-------- Extracted records --------

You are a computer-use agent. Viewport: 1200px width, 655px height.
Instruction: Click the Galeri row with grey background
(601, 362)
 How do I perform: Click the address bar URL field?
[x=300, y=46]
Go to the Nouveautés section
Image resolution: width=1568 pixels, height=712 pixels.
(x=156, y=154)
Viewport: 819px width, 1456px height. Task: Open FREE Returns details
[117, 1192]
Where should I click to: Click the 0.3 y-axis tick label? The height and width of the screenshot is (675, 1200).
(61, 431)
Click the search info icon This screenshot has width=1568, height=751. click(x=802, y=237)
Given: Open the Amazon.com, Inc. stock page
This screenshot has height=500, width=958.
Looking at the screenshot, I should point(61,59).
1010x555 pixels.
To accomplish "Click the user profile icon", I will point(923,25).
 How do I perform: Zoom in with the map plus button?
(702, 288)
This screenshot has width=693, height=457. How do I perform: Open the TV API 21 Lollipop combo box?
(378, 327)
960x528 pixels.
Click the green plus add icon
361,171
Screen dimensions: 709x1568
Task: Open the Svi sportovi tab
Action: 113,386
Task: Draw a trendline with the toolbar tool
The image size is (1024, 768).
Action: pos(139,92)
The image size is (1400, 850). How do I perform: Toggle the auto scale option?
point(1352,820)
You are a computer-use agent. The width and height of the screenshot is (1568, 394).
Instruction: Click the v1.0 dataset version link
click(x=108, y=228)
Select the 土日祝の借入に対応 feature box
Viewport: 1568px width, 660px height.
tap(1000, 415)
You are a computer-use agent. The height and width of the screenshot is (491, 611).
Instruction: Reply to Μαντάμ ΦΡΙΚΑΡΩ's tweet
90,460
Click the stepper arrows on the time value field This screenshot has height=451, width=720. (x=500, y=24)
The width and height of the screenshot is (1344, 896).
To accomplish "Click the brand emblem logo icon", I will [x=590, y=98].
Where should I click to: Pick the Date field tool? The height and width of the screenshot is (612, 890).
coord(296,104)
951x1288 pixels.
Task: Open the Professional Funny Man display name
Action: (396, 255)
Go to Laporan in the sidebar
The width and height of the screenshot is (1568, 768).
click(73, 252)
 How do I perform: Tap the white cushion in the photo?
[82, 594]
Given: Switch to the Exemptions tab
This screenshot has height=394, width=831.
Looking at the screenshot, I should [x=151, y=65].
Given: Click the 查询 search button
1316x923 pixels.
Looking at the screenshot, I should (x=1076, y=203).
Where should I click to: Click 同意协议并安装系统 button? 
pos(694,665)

--------

Assignment: The answer should consist of all lines from the records above that hold the word "computer".

Your solution:
You are a computer-use agent. Viewport: 1200px width, 655px height.
You are a computer-use agent. The width and height of the screenshot is (1568, 394).
You are a computer-use agent. The height and width of the screenshot is (491, 611).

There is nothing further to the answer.